:: Текст документа ::

Вельскому удалось собрать, по-видимому, весьма значительное войско, но хана поразила не столько его численность, сколько четкая организация и экипировка русских, их энергия и хладнокровие. Сафа Гирей при виде московской рати стал «дивитися, что идутъ люди многие, учредив полки красно видети, и люди цветны и доспешны, кииждо въеводы в своем плъку, и пришли против царя (хана), и начаша ставитися и людей уставливати»[594]. Такого не видели даже опытные татарские воины, хорошо знавшие вооружение и тактику московского войска. После неудачной попытки переправиться через Оку хан повернул в Рязанскую землю к Пронску, но и оттуда вынужден был отступить с большими потерями. Велико было ликование на Москве. На победу при окских бродах радостно откликнулся из своего заточения Максим Грек.
Правление Вельских продолжалось менее трех лет. В ночь на третье января 1542 года Иван Шуйский с отрядом владимирских дворян ворвался в Кремль. Переворот ознаменовался очередным свержением Думы и низложением митрополита. Иосафу подручники Шуйских «начаща бесчестие и срамоту чинити великую». Иосаф и Вельский были отправлены в Белоозеро, где князя по приказу Шуйских задушили. Сведенный митрополит через несколько лет смог вернуться в родную Троицкую обитель, где и закончил свои дни.
Главными соратниками Ивана Вельского были Ю.М. Голицын-Булгак и И.И. Хабаров[595]. Первый принадлежит к роду Патрикеевых, мать второго являлась дочерью шурина Ивана Юрьевича Патрикеева казначея Д.В. Ховрина. Фамилия Ховриных на протяжении долгого времени была тесно связана с Патрикеевыми. Сам Иван Вельский был женат на дочери М.Д. Щенятева, еще одного представителя Патрикеевых[596]. Судя по тому, что во время переворота Шуйских мятежники «взяша» Петра Щенятева «у государя из комнаты задними дверми», князь П. Щенятев также был близким советником Ивана Вельского. Неудивительно, что это правительство старалось продолжать политику Ивана Юрьевича Патрикеева. Правда, как замечает И.И. Смирнов, губная реформа начата не Вельскими[597]. Действительно, судя по некоторым направлениям правительственной деятельности в годы боярского правления, по тому же вопросу расширения прав земского управления, в правящей элите был достигнут консенсус.

:::
:: Записанные данные ::

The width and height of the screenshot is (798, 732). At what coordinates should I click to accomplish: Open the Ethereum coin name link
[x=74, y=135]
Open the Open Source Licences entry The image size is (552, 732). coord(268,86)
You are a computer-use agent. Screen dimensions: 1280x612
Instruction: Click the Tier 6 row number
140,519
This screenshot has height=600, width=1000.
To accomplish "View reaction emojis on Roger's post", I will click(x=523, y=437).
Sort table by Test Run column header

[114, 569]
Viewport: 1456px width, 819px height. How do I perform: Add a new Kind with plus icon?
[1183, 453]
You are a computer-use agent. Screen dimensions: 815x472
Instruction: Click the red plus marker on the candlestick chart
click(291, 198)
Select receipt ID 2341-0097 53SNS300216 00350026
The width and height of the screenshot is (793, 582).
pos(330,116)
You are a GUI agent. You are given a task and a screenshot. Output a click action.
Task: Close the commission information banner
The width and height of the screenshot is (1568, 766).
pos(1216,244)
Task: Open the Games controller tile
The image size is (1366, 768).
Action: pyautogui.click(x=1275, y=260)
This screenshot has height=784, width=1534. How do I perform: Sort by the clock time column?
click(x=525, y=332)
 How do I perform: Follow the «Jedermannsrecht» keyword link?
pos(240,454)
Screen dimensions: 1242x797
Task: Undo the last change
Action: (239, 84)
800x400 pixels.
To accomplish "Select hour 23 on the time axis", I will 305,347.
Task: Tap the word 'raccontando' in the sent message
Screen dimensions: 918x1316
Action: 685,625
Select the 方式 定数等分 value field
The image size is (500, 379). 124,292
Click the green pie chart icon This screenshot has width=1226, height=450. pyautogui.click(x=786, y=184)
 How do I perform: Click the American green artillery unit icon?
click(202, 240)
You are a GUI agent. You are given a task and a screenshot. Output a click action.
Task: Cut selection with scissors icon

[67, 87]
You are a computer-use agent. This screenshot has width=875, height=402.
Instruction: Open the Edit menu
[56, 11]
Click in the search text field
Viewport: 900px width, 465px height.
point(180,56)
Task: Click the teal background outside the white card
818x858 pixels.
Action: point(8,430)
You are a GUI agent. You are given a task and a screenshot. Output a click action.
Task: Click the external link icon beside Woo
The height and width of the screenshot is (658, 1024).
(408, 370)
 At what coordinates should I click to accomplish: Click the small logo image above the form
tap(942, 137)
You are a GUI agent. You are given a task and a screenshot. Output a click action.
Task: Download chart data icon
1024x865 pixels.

:::

■ **Вопросы и задания**:
1. Сколько, согласно тексту о боярском правлении, продолжалось правление Вельских?
2. Воспроизведите из текста о боярском правлении всё, что идет от слов «Правление Вельских продолжалось» до слов «закончил свои дни.» включительно.
Эти материалы не связаны с текстом и приведены отдельно.

■ **Ответы к заданиям**:
1. Менее трех лет.

2.
Правление Вельских продолжалось менее трех лет. В ночь на третье января 1542 года Иван Шуйский с отрядом владимирских дворян ворвался в Кремль. Переворот ознаменовался очередным свержением Думы и низложением митрополита. Иосафу подручники Шуйских «начаща бесчестие и срамоту чинити великую». Иосаф и Вельский были отправлены в Белоозеро, где князя по приказу Шуйских задушили. Сведенный митрополит через несколько лет смог вернуться в родную Троицкую обитель, где и закончил свои дни.